↓

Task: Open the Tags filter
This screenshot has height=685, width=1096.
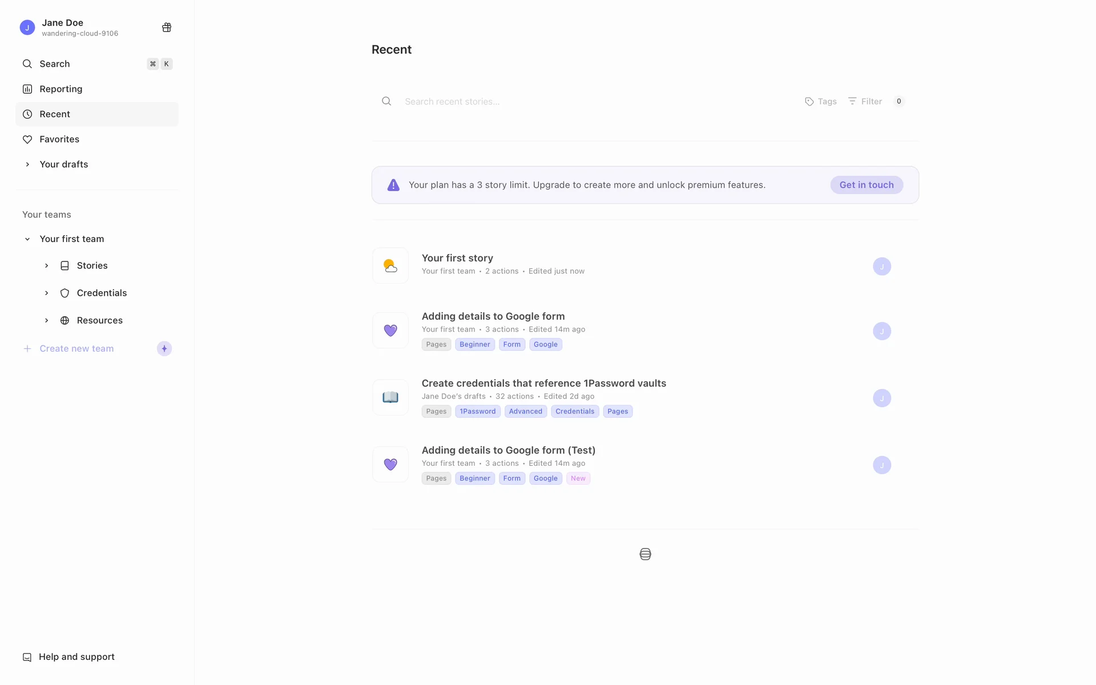Action: click(x=821, y=102)
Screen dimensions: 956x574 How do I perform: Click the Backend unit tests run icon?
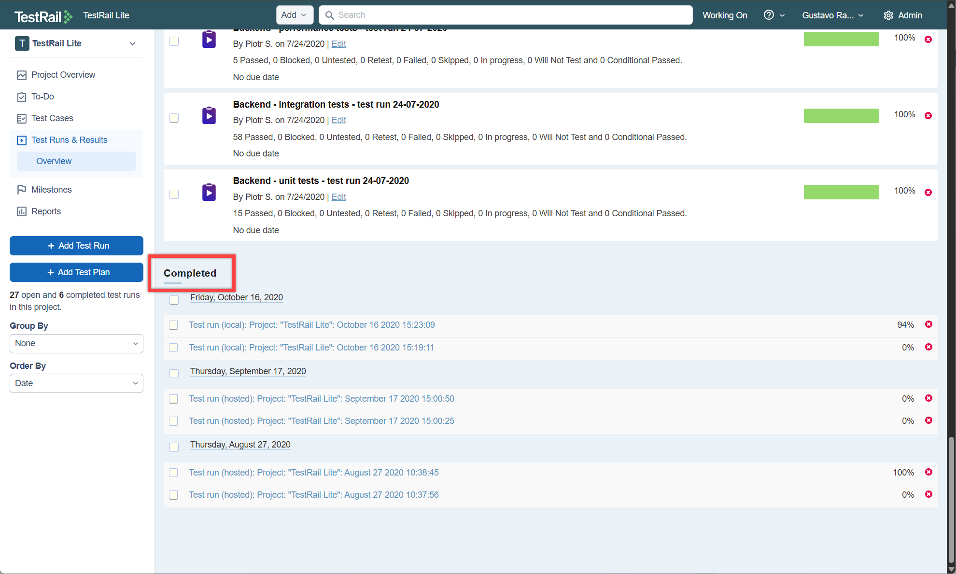[209, 192]
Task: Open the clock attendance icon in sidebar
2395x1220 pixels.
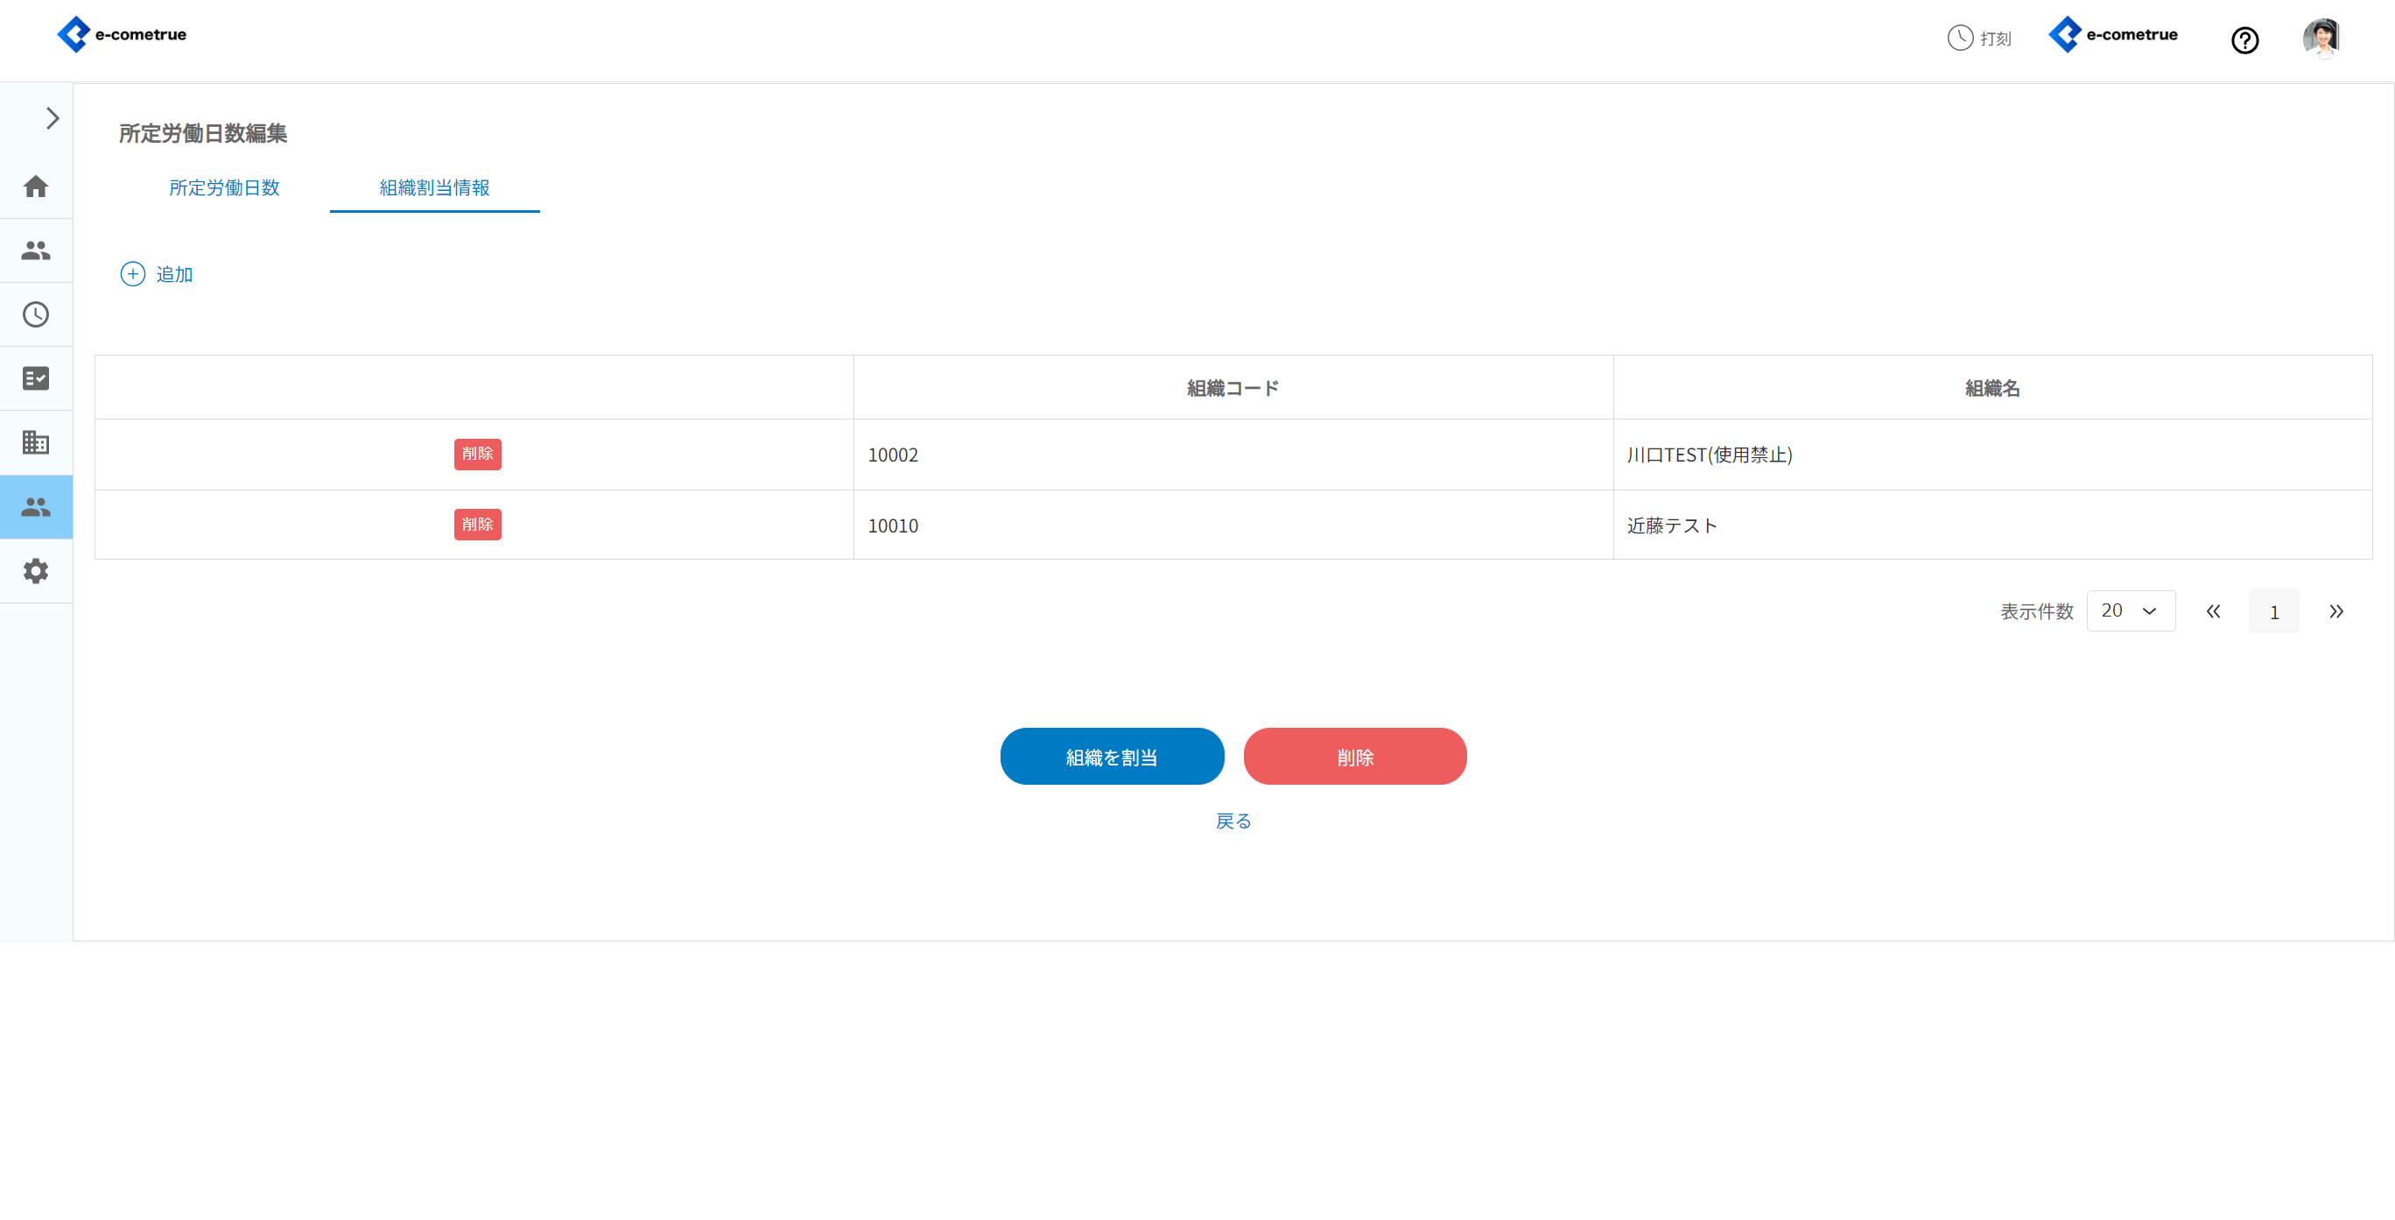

↑

What to do >>
Give back all entries exactly. No pictures belong in the copy.

Finished task >>
Task: Open the Tags filter
This screenshot has height=685, width=1096.
Action: click(x=821, y=102)
Screen dimensions: 956x574 How do I perform: Click the Backend unit tests run icon?
[209, 192]
Task: Open the clock attendance icon in sidebar
2395x1220 pixels.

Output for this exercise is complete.